*** Begin section ***
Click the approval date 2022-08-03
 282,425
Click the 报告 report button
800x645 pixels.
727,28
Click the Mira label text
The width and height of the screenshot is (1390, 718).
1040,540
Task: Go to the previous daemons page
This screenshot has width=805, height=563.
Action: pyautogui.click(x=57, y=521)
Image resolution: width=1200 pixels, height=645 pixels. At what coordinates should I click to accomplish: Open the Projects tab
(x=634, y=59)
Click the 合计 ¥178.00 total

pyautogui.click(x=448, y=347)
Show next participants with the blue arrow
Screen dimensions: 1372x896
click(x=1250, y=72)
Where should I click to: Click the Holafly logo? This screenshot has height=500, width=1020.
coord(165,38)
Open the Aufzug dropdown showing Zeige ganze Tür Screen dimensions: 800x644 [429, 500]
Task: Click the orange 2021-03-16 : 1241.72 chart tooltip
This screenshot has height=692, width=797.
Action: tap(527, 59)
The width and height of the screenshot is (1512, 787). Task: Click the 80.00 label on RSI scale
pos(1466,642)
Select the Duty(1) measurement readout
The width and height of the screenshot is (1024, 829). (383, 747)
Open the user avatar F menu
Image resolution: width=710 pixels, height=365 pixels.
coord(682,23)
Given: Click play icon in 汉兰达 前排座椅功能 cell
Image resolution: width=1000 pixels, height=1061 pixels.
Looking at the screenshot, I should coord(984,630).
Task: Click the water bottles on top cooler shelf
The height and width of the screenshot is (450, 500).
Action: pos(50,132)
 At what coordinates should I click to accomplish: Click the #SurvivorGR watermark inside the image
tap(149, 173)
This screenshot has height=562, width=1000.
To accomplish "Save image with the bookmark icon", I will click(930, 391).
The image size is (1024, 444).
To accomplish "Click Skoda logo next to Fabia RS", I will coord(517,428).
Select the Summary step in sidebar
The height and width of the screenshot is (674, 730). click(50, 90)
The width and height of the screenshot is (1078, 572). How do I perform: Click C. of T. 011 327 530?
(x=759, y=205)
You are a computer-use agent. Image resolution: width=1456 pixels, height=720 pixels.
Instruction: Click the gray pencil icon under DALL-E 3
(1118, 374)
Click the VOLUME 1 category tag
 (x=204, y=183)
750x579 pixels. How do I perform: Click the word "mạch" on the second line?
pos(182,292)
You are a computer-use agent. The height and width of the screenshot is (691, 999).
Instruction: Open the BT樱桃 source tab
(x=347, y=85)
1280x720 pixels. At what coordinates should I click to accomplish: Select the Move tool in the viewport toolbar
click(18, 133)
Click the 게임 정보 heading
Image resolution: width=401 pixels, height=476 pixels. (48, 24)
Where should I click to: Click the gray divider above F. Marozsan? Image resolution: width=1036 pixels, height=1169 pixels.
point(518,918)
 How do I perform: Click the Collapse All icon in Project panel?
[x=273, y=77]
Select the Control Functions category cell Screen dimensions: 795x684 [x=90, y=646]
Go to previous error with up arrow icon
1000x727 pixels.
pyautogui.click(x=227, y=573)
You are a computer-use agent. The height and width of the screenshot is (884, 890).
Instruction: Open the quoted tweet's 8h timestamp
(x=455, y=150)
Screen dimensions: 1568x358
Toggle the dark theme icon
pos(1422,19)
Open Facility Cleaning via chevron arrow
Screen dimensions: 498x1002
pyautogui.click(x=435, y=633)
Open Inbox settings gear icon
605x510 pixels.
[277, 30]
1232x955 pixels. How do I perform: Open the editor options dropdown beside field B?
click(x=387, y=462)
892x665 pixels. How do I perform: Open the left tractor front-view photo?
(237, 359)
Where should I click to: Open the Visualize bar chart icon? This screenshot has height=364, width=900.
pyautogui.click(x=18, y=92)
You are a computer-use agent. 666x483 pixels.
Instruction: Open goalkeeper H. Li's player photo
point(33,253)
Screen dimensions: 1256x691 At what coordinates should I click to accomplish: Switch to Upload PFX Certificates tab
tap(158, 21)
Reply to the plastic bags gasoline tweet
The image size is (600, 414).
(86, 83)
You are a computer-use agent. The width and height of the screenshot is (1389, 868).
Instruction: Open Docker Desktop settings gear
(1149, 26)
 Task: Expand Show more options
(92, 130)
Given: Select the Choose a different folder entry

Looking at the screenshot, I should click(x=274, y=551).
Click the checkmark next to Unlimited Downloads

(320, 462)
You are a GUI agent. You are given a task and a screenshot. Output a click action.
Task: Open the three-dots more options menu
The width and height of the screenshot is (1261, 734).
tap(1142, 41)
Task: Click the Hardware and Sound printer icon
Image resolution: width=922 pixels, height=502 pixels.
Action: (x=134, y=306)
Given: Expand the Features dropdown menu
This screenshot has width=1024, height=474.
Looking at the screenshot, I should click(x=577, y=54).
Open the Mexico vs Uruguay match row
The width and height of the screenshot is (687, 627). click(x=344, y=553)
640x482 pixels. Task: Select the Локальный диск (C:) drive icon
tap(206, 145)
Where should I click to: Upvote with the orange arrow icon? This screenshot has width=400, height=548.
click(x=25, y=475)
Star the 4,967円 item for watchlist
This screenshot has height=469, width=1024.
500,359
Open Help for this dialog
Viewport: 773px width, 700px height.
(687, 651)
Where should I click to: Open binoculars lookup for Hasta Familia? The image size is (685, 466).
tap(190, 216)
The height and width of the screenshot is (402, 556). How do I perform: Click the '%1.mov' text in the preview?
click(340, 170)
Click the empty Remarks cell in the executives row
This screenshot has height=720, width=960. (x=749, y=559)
*** End section ***
The full listing needs to be transcribed exactly.

Click the approval date 2022-08-03
 282,425
Click the 报告 report button
800x645 pixels.
727,28
Click the Mira label text
The width and height of the screenshot is (1390, 718).
1040,540
Task: Go to the previous daemons page
This screenshot has width=805, height=563.
Action: pyautogui.click(x=57, y=521)
Image resolution: width=1200 pixels, height=645 pixels. At what coordinates should I click to accomplish: Open the Projects tab
(x=634, y=59)
Click the 合计 ¥178.00 total

pyautogui.click(x=448, y=347)
Show next participants with the blue arrow
Screen dimensions: 1372x896
click(x=1250, y=72)
Where should I click to: Click the Holafly logo? This screenshot has height=500, width=1020.
coord(165,38)
Open the Aufzug dropdown showing Zeige ganze Tür Screen dimensions: 800x644 [429, 500]
Task: Click the orange 2021-03-16 : 1241.72 chart tooltip
This screenshot has height=692, width=797.
Action: tap(527, 59)
The width and height of the screenshot is (1512, 787). Task: Click the 80.00 label on RSI scale
pos(1466,642)
Select the Duty(1) measurement readout
The width and height of the screenshot is (1024, 829). (383, 747)
Open the user avatar F menu
Image resolution: width=710 pixels, height=365 pixels.
coord(682,23)
Given: Click play icon in 汉兰达 前排座椅功能 cell
Image resolution: width=1000 pixels, height=1061 pixels.
Looking at the screenshot, I should coord(984,630).
Task: Click the water bottles on top cooler shelf
The height and width of the screenshot is (450, 500).
Action: pos(50,132)
 At what coordinates should I click to accomplish: Click the #SurvivorGR watermark inside the image
tap(149, 173)
This screenshot has height=562, width=1000.
To accomplish "Save image with the bookmark icon", I will click(930, 391).
The image size is (1024, 444).
To accomplish "Click Skoda logo next to Fabia RS", I will coord(517,428).
Select the Summary step in sidebar
The height and width of the screenshot is (674, 730). click(50, 90)
The width and height of the screenshot is (1078, 572). How do I perform: Click C. of T. 011 327 530?
(x=759, y=205)
You are a computer-use agent. Image resolution: width=1456 pixels, height=720 pixels.
Instruction: Click the gray pencil icon under DALL-E 3
(1118, 374)
Click the VOLUME 1 category tag
 (x=204, y=183)
750x579 pixels. How do I perform: Click the word "mạch" on the second line?
pos(182,292)
You are a computer-use agent. The height and width of the screenshot is (691, 999).
Instruction: Open the BT樱桃 source tab
(x=347, y=85)
1280x720 pixels. At what coordinates should I click to accomplish: Select the Move tool in the viewport toolbar
click(18, 133)
Click the 게임 정보 heading
Image resolution: width=401 pixels, height=476 pixels. (48, 24)
Where should I click to: Click the gray divider above F. Marozsan? Image resolution: width=1036 pixels, height=1169 pixels.
point(518,918)
 How do I perform: Click the Collapse All icon in Project panel?
[x=273, y=77]
Select the Control Functions category cell Screen dimensions: 795x684 [x=90, y=646]
Go to previous error with up arrow icon
1000x727 pixels.
pyautogui.click(x=227, y=573)
You are a computer-use agent. The height and width of the screenshot is (884, 890).
Instruction: Open the quoted tweet's 8h timestamp
(x=455, y=150)
Screen dimensions: 1568x358
Toggle the dark theme icon
pos(1422,19)
Open Facility Cleaning via chevron arrow
Screen dimensions: 498x1002
pyautogui.click(x=435, y=633)
Open Inbox settings gear icon
605x510 pixels.
[277, 30]
1232x955 pixels. How do I perform: Open the editor options dropdown beside field B?
click(x=387, y=462)
892x665 pixels. How do I perform: Open the left tractor front-view photo?
(237, 359)
Where should I click to: Open the Visualize bar chart icon? This screenshot has height=364, width=900.
pyautogui.click(x=18, y=92)
You are a computer-use agent. 666x483 pixels.
Instruction: Open goalkeeper H. Li's player photo
point(33,253)
Screen dimensions: 1256x691 At what coordinates should I click to accomplish: Switch to Upload PFX Certificates tab
tap(158, 21)
Reply to the plastic bags gasoline tweet
The image size is (600, 414).
(86, 83)
You are a computer-use agent. The width and height of the screenshot is (1389, 868).
Instruction: Open Docker Desktop settings gear
(1149, 26)
 Task: Expand Show more options
(92, 130)
Given: Select the Choose a different folder entry

Looking at the screenshot, I should click(x=274, y=551).
Click the checkmark next to Unlimited Downloads

(320, 462)
You are a GUI agent. You are given a task and a screenshot. Output a click action.
Task: Open the three-dots more options menu
The width and height of the screenshot is (1261, 734).
tap(1142, 41)
Task: Click the Hardware and Sound printer icon
Image resolution: width=922 pixels, height=502 pixels.
Action: (x=134, y=306)
Given: Expand the Features dropdown menu
This screenshot has width=1024, height=474.
Looking at the screenshot, I should click(x=577, y=54).
Open the Mexico vs Uruguay match row
The width and height of the screenshot is (687, 627). click(x=344, y=553)
640x482 pixels. Task: Select the Локальный диск (C:) drive icon
tap(206, 145)
Where should I click to: Upvote with the orange arrow icon? This screenshot has width=400, height=548.
click(x=25, y=475)
Star the 4,967円 item for watchlist
This screenshot has height=469, width=1024.
500,359
Open Help for this dialog
Viewport: 773px width, 700px height.
(687, 651)
Where should I click to: Open binoculars lookup for Hasta Familia? The image size is (685, 466).
tap(190, 216)
The height and width of the screenshot is (402, 556). How do I perform: Click the '%1.mov' text in the preview?
click(340, 170)
Click the empty Remarks cell in the executives row
This screenshot has height=720, width=960. (x=749, y=559)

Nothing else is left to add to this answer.